Kereta Paksi Naga Liman di Museum Prabu Geusan Ulun Sumedang. (Foto JalajahNusae/Iwan)

Simbol tiga hewan itu terukir indah di kereta. Simbol ini,  katanya,  merupakan simbol dari kehidupan rukun antara agama yang ada pada saat itu,  juga bisa menjadi simbol atas asal agama yang ada.  Paksi sendiri yang digambarkan dengan burung,  merupakan jelmaan dari bouraq,  atau simbol Islam, Mesir.  Sedangkan Naga, atau ular, adalah simbol agama Budha, dari China. Dan,  Liman atau gajah merupakan simbol agama Hindu dari India.

“inilah yang disebut dengan tour. Kita hadir di sini karena kita ingin mengetahui, apa yang kita kunjungi.  Bukan hanya sekadar jalan-jalan. Namun sayang,  ketika Kami datang ke sini.  Tidak ada sesuatu yang memiliki nilai magnetic. Tidak,  Welcoming,” ujar Prof. Nico dikutip dari laman tinewss.com.
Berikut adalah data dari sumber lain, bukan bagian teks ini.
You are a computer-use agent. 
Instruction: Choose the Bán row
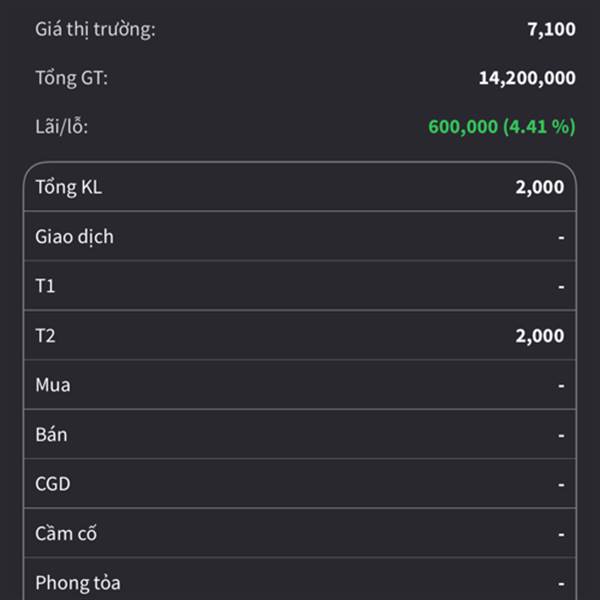pyautogui.click(x=300, y=434)
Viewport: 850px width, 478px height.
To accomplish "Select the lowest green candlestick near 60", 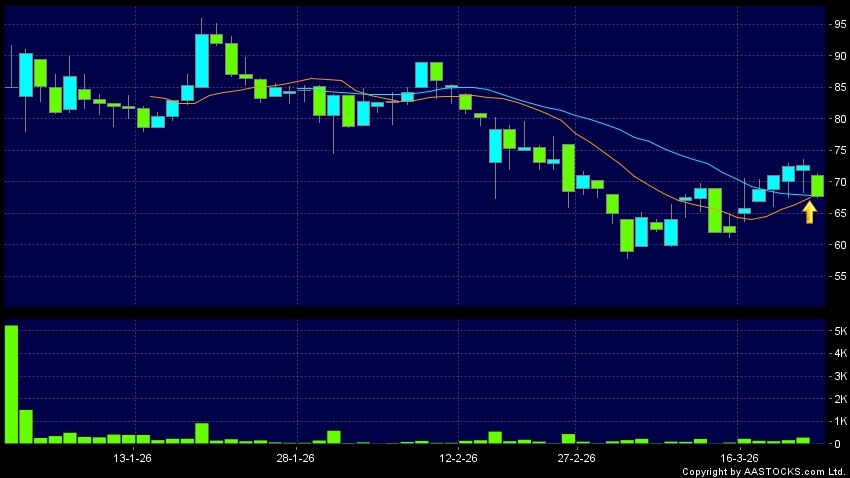I will [x=626, y=235].
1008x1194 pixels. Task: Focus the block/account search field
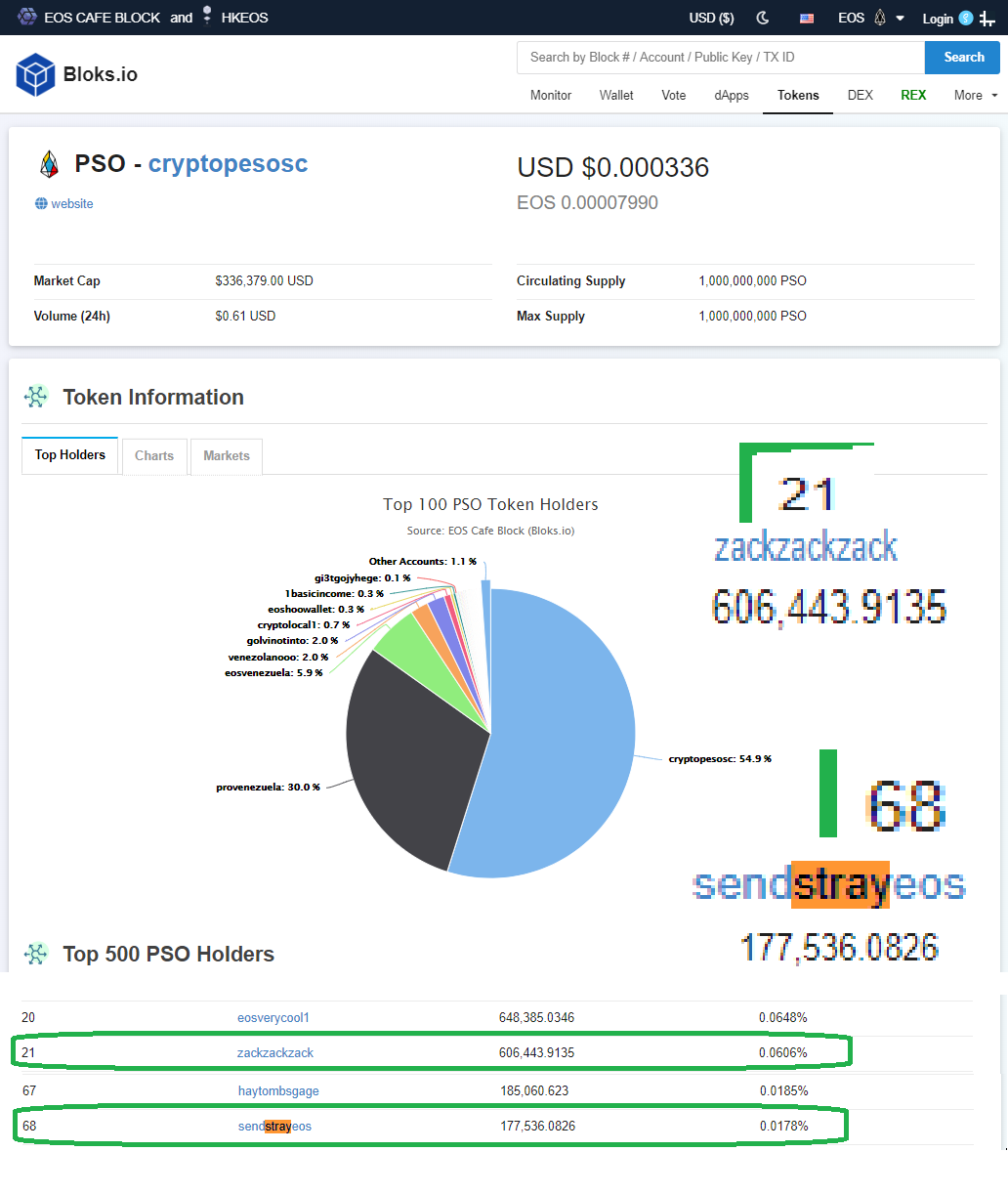coord(720,58)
Nico menambahkan, “Begitu kita datang, kita bingung mau ngapain. Dari pertama hadir,  sudah gelap gulita. Tidak ada  petunjuk, tidak ada tour flow, bahkan tidak ada conductor-nya. Ini perlu ada digitalisasi, antara konteks, modernia dan culture”.
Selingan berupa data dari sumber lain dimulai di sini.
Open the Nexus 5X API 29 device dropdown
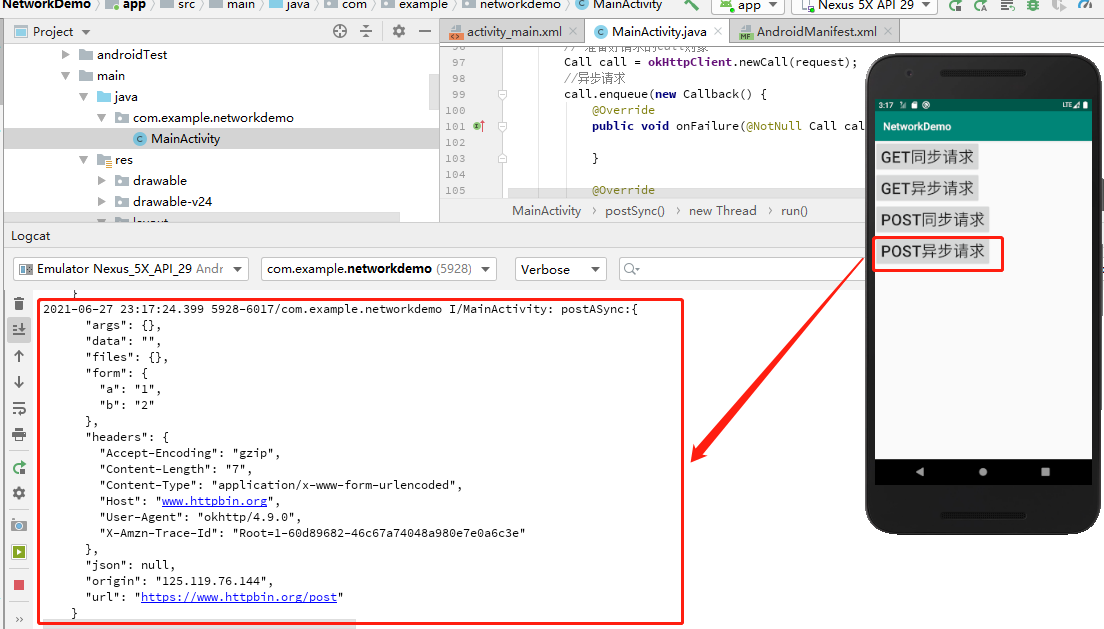The image size is (1104, 629). pos(865,6)
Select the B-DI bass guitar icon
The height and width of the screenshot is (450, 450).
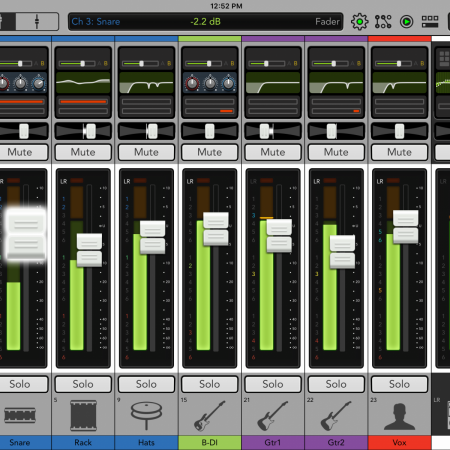click(x=209, y=416)
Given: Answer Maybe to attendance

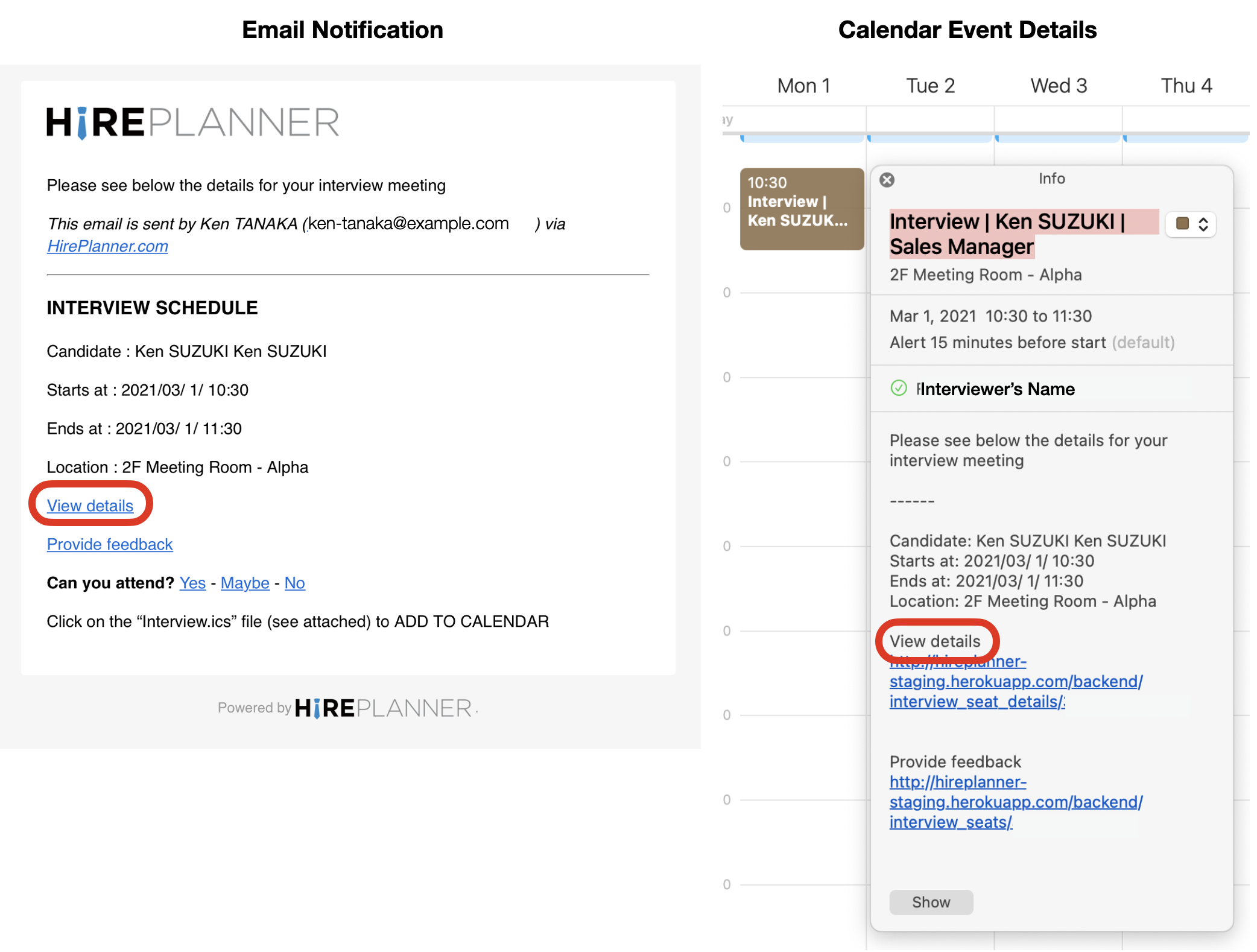Looking at the screenshot, I should 245,583.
Ia juga menyoroti tentang conductor guide. Menurutnya mereka harus terlatih, berbusana yang berbudaya.  Dan memastikan jumlahnya cukup.

Selain itu, Prof Nico juga menyampaikan tentang konsep bisnis wisata.  Wisatawan, harus bisa punya souvenir sepulangnya dari destinasi. Souvenir bisa berupa reflika mahkota binokasih, kereta kencana, keris atau lainnya.

“Souvenir bukanlah oleh-oleh. Souvenir adalah sertifikat bahwa saya sudah pernah ke sini,” pungkasnya.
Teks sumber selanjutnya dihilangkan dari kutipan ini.